Rows from a dataset:
········
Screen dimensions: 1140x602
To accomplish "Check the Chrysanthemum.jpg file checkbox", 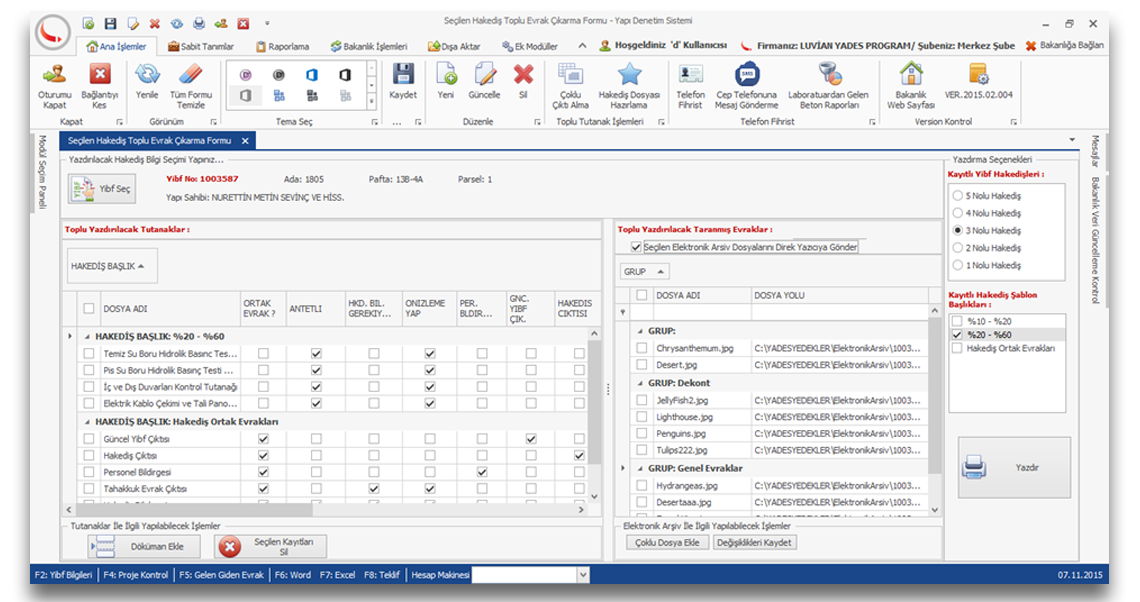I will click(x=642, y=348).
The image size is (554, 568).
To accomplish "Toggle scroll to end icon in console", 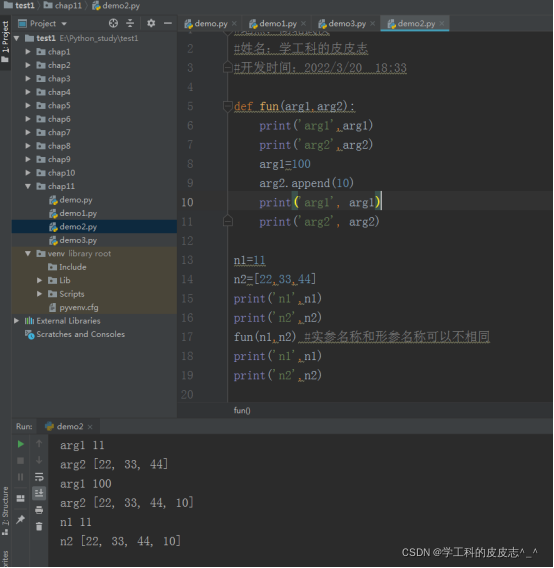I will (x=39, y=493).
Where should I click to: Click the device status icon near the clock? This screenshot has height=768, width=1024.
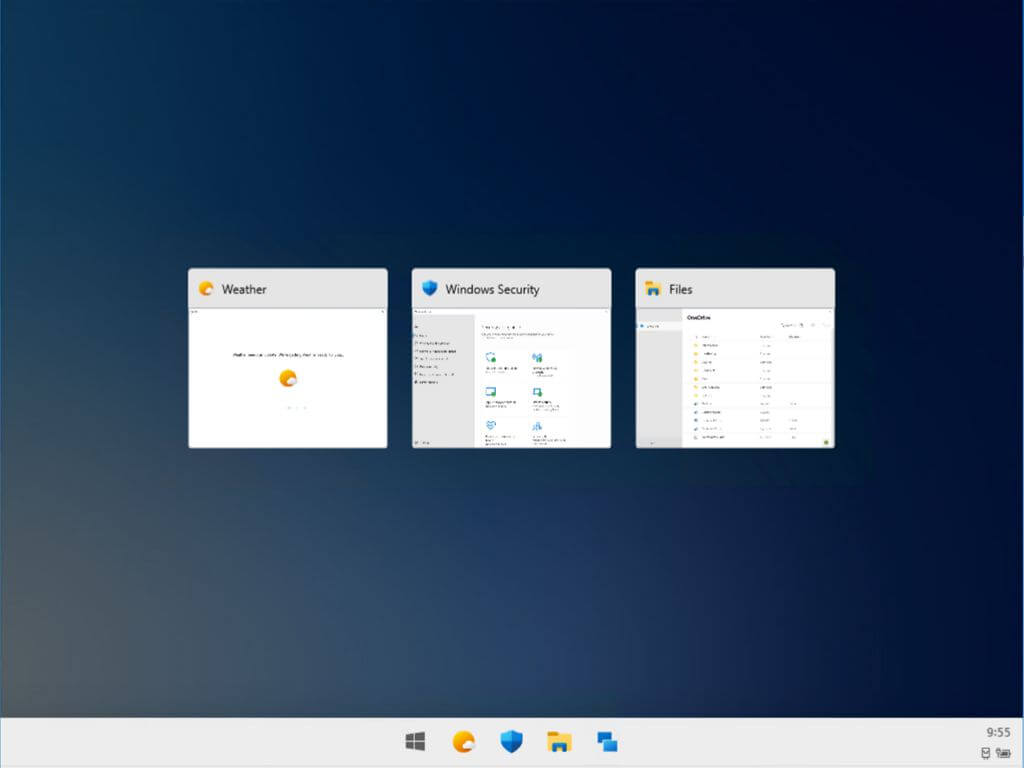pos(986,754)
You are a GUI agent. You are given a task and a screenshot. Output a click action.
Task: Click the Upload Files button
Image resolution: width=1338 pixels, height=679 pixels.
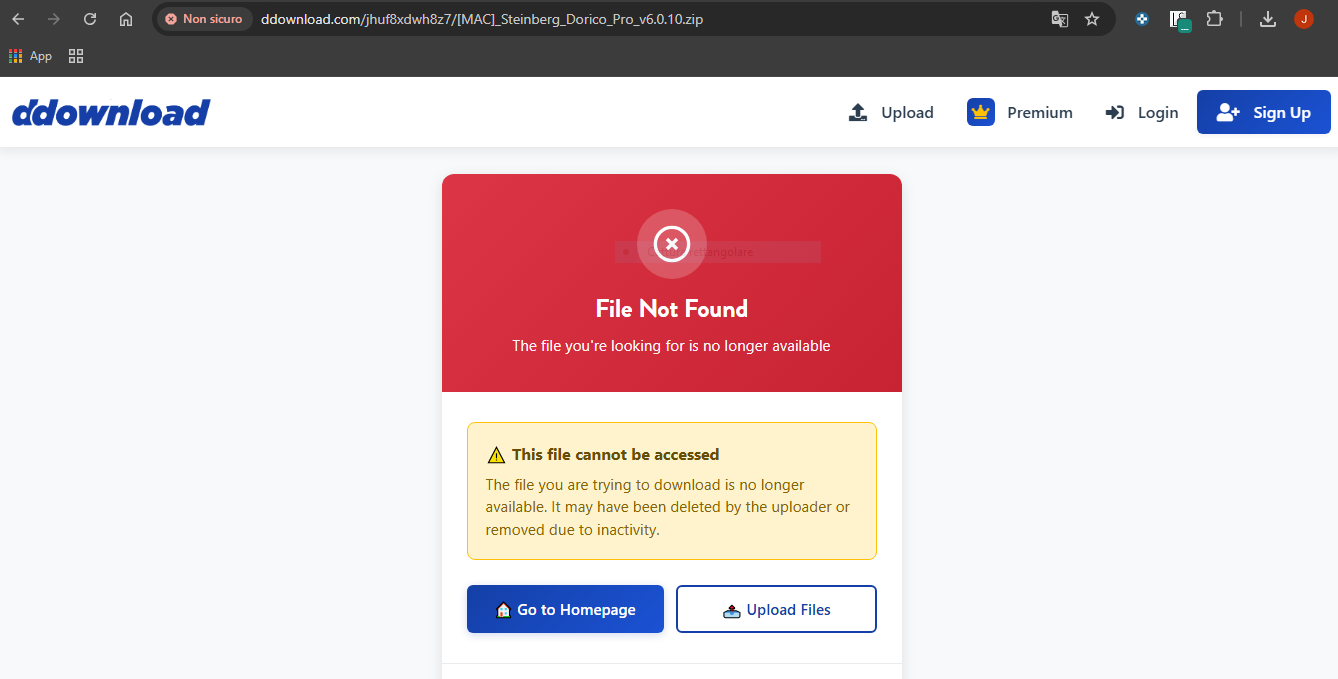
········
Task directions: Please pull out every line of the data above that contains the string "width". Case counts.

Finished exercise:
Where should I click to: Click the device status icon near the clock? This screenshot has height=768, width=1024.
Image resolution: width=1338 pixels, height=679 pixels.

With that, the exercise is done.